### What the task asks:
Pull out every line of the data below that contains the word "circle", and copy those lines. Only matches with the same uppercase and lowercase letters count.

### Entries shown:
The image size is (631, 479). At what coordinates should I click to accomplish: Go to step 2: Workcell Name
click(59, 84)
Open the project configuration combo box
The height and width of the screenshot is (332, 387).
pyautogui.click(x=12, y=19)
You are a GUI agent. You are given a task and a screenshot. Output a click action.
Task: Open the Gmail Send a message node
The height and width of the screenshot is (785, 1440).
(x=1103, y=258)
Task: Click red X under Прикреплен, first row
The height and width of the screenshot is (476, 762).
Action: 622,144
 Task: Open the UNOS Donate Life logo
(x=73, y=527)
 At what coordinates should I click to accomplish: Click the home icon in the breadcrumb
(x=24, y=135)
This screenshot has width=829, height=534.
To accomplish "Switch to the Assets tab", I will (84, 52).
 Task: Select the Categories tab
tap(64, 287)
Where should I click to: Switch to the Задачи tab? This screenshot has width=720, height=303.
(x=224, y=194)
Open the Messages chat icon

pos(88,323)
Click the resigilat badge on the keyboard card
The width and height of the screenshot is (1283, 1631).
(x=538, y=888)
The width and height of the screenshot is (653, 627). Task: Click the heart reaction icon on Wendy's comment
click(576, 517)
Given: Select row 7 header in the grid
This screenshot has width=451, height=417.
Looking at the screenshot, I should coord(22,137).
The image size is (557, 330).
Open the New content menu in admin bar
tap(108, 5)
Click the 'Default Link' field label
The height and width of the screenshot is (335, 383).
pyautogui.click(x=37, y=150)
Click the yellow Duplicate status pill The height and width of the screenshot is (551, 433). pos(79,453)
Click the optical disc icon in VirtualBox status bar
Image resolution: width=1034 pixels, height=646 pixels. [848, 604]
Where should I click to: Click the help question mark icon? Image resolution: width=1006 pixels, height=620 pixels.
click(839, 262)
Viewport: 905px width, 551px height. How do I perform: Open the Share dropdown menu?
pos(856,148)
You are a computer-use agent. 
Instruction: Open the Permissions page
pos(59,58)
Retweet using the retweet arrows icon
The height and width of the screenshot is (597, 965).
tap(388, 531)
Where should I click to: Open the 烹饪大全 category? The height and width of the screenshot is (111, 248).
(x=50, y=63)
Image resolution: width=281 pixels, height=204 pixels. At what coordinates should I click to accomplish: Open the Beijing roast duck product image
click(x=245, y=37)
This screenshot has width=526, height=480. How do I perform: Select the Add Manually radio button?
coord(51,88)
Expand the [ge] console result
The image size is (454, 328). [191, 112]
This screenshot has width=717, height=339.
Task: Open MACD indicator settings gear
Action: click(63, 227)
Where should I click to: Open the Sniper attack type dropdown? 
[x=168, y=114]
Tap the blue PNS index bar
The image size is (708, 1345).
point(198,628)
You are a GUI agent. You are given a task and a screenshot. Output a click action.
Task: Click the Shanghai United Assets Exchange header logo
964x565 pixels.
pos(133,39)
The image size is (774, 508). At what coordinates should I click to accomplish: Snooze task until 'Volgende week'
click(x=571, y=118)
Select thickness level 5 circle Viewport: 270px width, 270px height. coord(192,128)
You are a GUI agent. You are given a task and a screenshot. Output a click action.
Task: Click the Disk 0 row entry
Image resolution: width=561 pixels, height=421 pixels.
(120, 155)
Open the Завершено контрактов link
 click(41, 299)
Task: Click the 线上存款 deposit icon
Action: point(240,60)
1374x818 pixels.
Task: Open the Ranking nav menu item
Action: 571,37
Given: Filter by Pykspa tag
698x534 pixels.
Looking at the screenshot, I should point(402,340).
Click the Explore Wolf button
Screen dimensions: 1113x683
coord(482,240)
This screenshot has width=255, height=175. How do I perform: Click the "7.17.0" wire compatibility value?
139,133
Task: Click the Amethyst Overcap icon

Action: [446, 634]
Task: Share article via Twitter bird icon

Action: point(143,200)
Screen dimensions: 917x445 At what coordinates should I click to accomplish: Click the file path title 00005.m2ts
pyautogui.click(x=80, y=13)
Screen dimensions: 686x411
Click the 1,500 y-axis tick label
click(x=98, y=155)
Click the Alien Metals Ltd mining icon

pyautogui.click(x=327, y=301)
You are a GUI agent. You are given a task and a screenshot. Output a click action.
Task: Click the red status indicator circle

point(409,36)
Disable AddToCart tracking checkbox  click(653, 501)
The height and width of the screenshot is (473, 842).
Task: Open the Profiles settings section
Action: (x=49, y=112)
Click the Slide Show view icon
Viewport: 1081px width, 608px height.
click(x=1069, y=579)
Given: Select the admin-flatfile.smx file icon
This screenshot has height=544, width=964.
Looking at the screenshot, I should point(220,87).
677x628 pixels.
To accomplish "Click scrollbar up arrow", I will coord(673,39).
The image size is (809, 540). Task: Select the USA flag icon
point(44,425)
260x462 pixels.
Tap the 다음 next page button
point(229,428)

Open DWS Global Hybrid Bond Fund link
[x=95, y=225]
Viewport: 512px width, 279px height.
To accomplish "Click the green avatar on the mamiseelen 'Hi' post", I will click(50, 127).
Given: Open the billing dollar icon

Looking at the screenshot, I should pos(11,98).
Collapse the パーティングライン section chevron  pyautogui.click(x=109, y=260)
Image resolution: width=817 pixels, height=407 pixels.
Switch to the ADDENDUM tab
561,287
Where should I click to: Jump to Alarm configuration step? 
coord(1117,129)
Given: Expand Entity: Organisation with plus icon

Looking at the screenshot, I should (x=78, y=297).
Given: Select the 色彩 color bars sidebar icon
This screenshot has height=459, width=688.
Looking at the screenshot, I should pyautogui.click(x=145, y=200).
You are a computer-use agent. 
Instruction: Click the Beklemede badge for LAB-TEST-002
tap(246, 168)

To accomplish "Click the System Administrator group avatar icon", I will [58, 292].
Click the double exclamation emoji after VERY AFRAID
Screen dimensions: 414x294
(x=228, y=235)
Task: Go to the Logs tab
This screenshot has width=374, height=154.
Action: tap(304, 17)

### Full answer:
Select thickness level 5 circle Viewport: 270px width, 270px height. coord(192,128)
Task: Click the red status indicator circle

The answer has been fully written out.